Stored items
[Start of Attachment]

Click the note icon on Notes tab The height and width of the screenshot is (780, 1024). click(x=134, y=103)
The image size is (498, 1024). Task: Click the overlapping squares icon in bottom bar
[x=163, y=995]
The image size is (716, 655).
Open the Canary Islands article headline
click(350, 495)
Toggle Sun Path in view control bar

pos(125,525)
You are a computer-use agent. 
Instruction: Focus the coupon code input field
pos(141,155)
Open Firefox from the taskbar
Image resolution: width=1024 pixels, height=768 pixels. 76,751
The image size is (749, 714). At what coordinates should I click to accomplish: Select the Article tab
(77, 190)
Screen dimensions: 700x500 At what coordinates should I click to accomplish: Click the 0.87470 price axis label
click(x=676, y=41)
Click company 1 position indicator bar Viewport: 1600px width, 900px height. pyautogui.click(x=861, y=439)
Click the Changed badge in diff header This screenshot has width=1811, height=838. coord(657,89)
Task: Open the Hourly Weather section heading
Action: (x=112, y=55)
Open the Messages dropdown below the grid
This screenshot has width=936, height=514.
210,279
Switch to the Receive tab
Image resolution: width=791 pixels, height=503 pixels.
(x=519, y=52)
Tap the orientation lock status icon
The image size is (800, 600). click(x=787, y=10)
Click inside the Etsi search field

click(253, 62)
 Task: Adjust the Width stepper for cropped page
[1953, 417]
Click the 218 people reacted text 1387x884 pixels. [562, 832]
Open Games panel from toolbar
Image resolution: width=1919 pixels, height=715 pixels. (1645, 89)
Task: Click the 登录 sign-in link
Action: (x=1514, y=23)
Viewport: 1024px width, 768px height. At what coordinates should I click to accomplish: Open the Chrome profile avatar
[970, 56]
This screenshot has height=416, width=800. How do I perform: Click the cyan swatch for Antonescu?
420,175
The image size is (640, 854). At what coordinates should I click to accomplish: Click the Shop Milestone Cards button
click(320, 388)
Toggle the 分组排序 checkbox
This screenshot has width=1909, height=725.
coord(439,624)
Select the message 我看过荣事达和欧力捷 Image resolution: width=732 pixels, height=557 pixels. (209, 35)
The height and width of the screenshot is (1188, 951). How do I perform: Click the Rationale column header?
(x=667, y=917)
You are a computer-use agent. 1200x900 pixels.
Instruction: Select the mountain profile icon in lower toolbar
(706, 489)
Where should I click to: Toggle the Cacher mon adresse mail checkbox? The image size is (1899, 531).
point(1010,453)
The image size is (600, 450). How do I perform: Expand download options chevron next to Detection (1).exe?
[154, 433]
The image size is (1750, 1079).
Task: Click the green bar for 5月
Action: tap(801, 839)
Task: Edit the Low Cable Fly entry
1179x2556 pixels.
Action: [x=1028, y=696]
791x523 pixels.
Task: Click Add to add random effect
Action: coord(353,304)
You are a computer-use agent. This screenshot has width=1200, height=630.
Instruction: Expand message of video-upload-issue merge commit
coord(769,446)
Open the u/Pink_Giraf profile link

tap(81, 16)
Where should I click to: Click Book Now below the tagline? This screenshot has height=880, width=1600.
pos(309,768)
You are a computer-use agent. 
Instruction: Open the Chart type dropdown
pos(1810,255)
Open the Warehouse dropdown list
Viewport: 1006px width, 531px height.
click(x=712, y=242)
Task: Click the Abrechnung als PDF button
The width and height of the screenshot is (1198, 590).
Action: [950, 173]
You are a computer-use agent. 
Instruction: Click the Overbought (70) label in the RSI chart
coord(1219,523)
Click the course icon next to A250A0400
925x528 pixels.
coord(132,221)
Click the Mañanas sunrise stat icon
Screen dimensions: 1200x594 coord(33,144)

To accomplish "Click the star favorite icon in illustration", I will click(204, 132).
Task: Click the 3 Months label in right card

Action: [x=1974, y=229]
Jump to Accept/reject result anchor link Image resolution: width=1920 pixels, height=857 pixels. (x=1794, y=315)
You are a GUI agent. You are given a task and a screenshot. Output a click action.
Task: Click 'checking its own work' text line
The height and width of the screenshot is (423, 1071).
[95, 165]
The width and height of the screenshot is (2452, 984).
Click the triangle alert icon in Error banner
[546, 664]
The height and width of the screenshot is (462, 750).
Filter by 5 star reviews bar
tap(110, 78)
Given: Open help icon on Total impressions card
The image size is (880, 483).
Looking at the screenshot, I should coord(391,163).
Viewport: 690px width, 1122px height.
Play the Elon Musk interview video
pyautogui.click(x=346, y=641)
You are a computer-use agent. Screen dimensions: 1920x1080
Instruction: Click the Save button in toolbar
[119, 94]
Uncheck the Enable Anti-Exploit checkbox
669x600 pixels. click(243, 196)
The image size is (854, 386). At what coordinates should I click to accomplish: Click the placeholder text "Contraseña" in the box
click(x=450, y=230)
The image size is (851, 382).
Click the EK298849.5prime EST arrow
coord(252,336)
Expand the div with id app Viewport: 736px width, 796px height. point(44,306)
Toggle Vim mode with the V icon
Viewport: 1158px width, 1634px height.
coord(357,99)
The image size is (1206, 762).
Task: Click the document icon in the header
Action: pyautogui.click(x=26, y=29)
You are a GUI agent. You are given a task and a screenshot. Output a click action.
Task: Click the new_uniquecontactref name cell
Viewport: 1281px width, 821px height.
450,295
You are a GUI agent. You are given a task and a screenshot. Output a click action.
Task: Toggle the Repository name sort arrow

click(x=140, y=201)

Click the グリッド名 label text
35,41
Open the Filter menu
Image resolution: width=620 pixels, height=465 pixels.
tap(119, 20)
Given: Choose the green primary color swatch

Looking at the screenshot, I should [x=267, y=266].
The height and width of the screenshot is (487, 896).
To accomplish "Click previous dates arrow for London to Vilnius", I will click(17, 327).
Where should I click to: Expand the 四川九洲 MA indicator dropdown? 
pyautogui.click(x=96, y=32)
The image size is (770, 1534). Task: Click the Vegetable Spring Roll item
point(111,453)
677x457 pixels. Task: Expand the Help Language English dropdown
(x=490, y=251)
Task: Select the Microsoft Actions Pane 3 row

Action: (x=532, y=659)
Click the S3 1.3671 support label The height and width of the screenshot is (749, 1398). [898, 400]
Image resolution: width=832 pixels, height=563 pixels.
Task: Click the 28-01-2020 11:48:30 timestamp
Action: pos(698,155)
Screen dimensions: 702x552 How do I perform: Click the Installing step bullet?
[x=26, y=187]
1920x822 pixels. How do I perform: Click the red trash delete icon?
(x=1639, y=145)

[End of Attachment]

■ **What the task asks**: Provide a verbatim copy of all the entries.

■ **Response area**:
Click the note icon on Notes tab The height and width of the screenshot is (780, 1024). click(x=134, y=103)
The image size is (498, 1024). Task: Click the overlapping squares icon in bottom bar
[x=163, y=995]
The image size is (716, 655).
Open the Canary Islands article headline
click(350, 495)
Toggle Sun Path in view control bar

pos(125,525)
You are a computer-use agent. 
Instruction: Focus the coupon code input field
pos(141,155)
Open Firefox from the taskbar
Image resolution: width=1024 pixels, height=768 pixels. 76,751
The image size is (749, 714). At what coordinates should I click to accomplish: Select the Article tab
(77, 190)
Screen dimensions: 700x500 At what coordinates should I click to accomplish: Click the 0.87470 price axis label
click(x=676, y=41)
Click company 1 position indicator bar Viewport: 1600px width, 900px height. pyautogui.click(x=861, y=439)
Click the Changed badge in diff header This screenshot has width=1811, height=838. coord(657,89)
Task: Open the Hourly Weather section heading
Action: (x=112, y=55)
Open the Messages dropdown below the grid
This screenshot has width=936, height=514.
210,279
Switch to the Receive tab
Image resolution: width=791 pixels, height=503 pixels.
(x=519, y=52)
Tap the orientation lock status icon
The image size is (800, 600). click(x=787, y=10)
Click inside the Etsi search field

click(253, 62)
 Task: Adjust the Width stepper for cropped page
[1953, 417]
Click the 218 people reacted text 1387x884 pixels. [562, 832]
Open Games panel from toolbar
Image resolution: width=1919 pixels, height=715 pixels. (1645, 89)
Task: Click the 登录 sign-in link
Action: (x=1514, y=23)
Viewport: 1024px width, 768px height. At what coordinates should I click to accomplish: Open the Chrome profile avatar
[970, 56]
This screenshot has height=416, width=800. How do I perform: Click the cyan swatch for Antonescu?
420,175
The image size is (640, 854). At what coordinates should I click to accomplish: Click the Shop Milestone Cards button
click(320, 388)
Toggle the 分组排序 checkbox
This screenshot has width=1909, height=725.
coord(439,624)
Select the message 我看过荣事达和欧力捷 Image resolution: width=732 pixels, height=557 pixels. (209, 35)
The height and width of the screenshot is (1188, 951). How do I perform: Click the Rationale column header?
(x=667, y=917)
You are a computer-use agent. 1200x900 pixels.
Instruction: Select the mountain profile icon in lower toolbar
(706, 489)
Where should I click to: Toggle the Cacher mon adresse mail checkbox? The image size is (1899, 531).
point(1010,453)
The image size is (600, 450). How do I perform: Expand download options chevron next to Detection (1).exe?
[154, 433]
The image size is (1750, 1079).
Task: Click the green bar for 5月
Action: tap(801, 839)
Task: Edit the Low Cable Fly entry
1179x2556 pixels.
Action: [x=1028, y=696]
791x523 pixels.
Task: Click Add to add random effect
Action: coord(353,304)
You are a computer-use agent. This screenshot has width=1200, height=630.
Instruction: Expand message of video-upload-issue merge commit
coord(769,446)
Open the u/Pink_Giraf profile link

tap(81, 16)
Where should I click to: Click Book Now below the tagline? This screenshot has height=880, width=1600.
pos(309,768)
You are a computer-use agent. 
Instruction: Open the Chart type dropdown
pos(1810,255)
Open the Warehouse dropdown list
Viewport: 1006px width, 531px height.
click(x=712, y=242)
Task: Click the Abrechnung als PDF button
The width and height of the screenshot is (1198, 590).
Action: [950, 173]
You are a computer-use agent. 
Instruction: Click the Overbought (70) label in the RSI chart
coord(1219,523)
Click the course icon next to A250A0400
925x528 pixels.
coord(132,221)
Click the Mañanas sunrise stat icon
Screen dimensions: 1200x594 coord(33,144)

To accomplish "Click the star favorite icon in illustration", I will click(204, 132).
Task: Click the 3 Months label in right card

Action: [x=1974, y=229]
Jump to Accept/reject result anchor link Image resolution: width=1920 pixels, height=857 pixels. (x=1794, y=315)
You are a GUI agent. You are given a task and a screenshot. Output a click action.
Task: Click 'checking its own work' text line
The height and width of the screenshot is (423, 1071).
[95, 165]
The width and height of the screenshot is (2452, 984).
Click the triangle alert icon in Error banner
[546, 664]
The height and width of the screenshot is (462, 750).
Filter by 5 star reviews bar
tap(110, 78)
Given: Open help icon on Total impressions card
The image size is (880, 483).
Looking at the screenshot, I should coord(391,163).
Viewport: 690px width, 1122px height.
Play the Elon Musk interview video
pyautogui.click(x=346, y=641)
You are a computer-use agent. Screen dimensions: 1920x1080
Instruction: Click the Save button in toolbar
[119, 94]
Uncheck the Enable Anti-Exploit checkbox
669x600 pixels. click(243, 196)
The image size is (854, 386). At what coordinates should I click to accomplish: Click the placeholder text "Contraseña" in the box
click(x=450, y=230)
The image size is (851, 382).
Click the EK298849.5prime EST arrow
coord(252,336)
Expand the div with id app Viewport: 736px width, 796px height. point(44,306)
Toggle Vim mode with the V icon
Viewport: 1158px width, 1634px height.
coord(357,99)
The image size is (1206, 762).
Task: Click the document icon in the header
Action: pyautogui.click(x=26, y=29)
You are a GUI agent. You are given a task and a screenshot. Output a click action.
Task: Click the new_uniquecontactref name cell
Viewport: 1281px width, 821px height.
450,295
You are a GUI agent. You are given a task and a screenshot. Output a click action.
Task: Toggle the Repository name sort arrow

click(x=140, y=201)

Click the グリッド名 label text
35,41
Open the Filter menu
Image resolution: width=620 pixels, height=465 pixels.
tap(119, 20)
Given: Choose the green primary color swatch

Looking at the screenshot, I should [x=267, y=266].
The height and width of the screenshot is (487, 896).
To accomplish "Click previous dates arrow for London to Vilnius", I will click(17, 327).
Where should I click to: Expand the 四川九洲 MA indicator dropdown? 
pyautogui.click(x=96, y=32)
The image size is (770, 1534). Task: Click the Vegetable Spring Roll item
point(111,453)
677x457 pixels. Task: Expand the Help Language English dropdown
(x=490, y=251)
Task: Select the Microsoft Actions Pane 3 row

Action: (x=532, y=659)
Click the S3 1.3671 support label The height and width of the screenshot is (749, 1398). [898, 400]
Image resolution: width=832 pixels, height=563 pixels.
Task: Click the 28-01-2020 11:48:30 timestamp
Action: pos(698,155)
Screen dimensions: 702x552 How do I perform: Click the Installing step bullet?
[x=26, y=187]
1920x822 pixels. How do I perform: Click the red trash delete icon?
(x=1639, y=145)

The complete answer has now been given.